The discussion on Rhodesia, expected to be stormy, was opened by Tanzania's Julius Nyerere. What was needed, he said, was a genuinely democratic constitution and elections in which all parties could participate. The Prime Minister, as we had planned, upstaged him by agreeing. Commonwealth leaders, she said, had never failed to remind us that it was Britain's responsibility to bring Rhodesia to legal independence. That was exactly what we were now intending to do. We would be proposing a new constitution and elections to be held under British control.

The conference ended with the improbable sight of Margaret Thatcher dancing with Kenneth Kaunda. She was far too polite to mention that, on her return to her accommodation one evening, the ceiling had collapsed and there was no running water.

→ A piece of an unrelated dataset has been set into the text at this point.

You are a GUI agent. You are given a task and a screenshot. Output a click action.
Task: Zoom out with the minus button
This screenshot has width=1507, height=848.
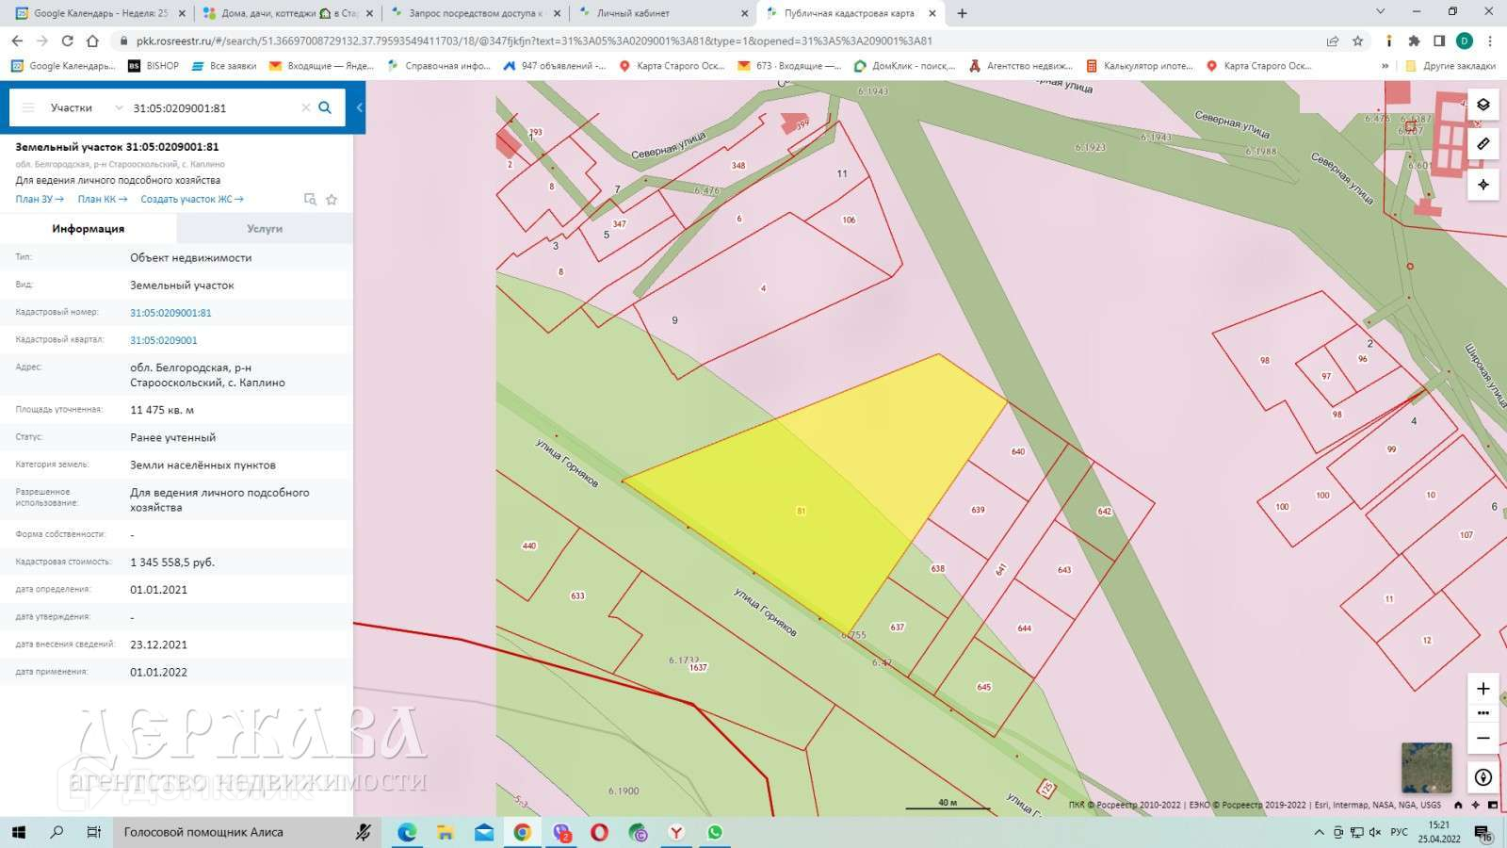click(x=1483, y=738)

She told the press that the problem was to find a solution that would bring an end to the war. But she added, to my dismay, that she had no plans to send British troops to Rhodesia. This was a decision we were going to have to get reversed.

August 1979

The British government invited Muzorewa and the leaders of the Patriotic Front to a constitutional conference, to be held in London at Lancaster House, that would decide the independence constitution and lay the groundwork for new elections. In the run-up to the conference, Margaret Thatcher agreed that she must not seek to play any part in it, otherwise the participants would constantly be appealing against Carrington to her. This included having nothing whatever to do with Ian Smith, who had been greeted with applause by airport workers on his arrival in Britain and fêted by some right-wing members of her party. Ian Smith could not understand the Prime Minister's refusal to meet him, forgetting that he had led a rebellion against the Queen, which, to Margaret Thatcher, was a capital offence.

A note from Number Ten recorded that Peter Carrington and Thatcher were approaching the conference in ‘rather different ways'. The Prime Minister wanted to do everything possible to enable it to succeed. The more worldly-wise Carrington regarded an agreement as ‘virtually inconceivable'.
4

September 1979

Beneath the chandeliers at Lancaster House, Carrington said that the people in the room had it in their power to end the war. After uncompromising statements by Nkomo and Mugabe, the proceedings were interrupted for tea, to force the delegations to mingle with one another. The participants were surprised to see Josiah Tongogara, commander of Mugabe's Zanla forces, greeting Ian Smith and asking about his mother. Tongogara had grown up on Smith's mother's farm:
she had given him sweets as a child. This had not, however, had much effect on his political opinions.

We presented a classic decolonising constitution to both sides, providing for genuine majority rule with protections for minority rights. Muzorewa was overshadowed by the brooding and sardonic presence of Ian Smith, who had driven his country full tilt into an increasingly bloody cul-de-sac. When Smith complained, in his grating voice, that we were dragging out the conference while people were being killed in Rhodesia, the normally imperturbable Carrington lost his temper completely. Purple with anger, he told Smith that the responsibility for the war, which they were losing, rested squarely with him.

Ian Smith's plan was to push the government up against the deadline for the renewal of sanctions in November. Urged by Carrington to find a way to outmanoeuvre him, I told the Rhodesians that not all sanctions depended on the Southern Rhodesia Act, passed in response to UDI, which they knew was unlikely to be renewed in November. A lot of measures existed under other legislation, and these required positive, not merely negative, action to terminate them.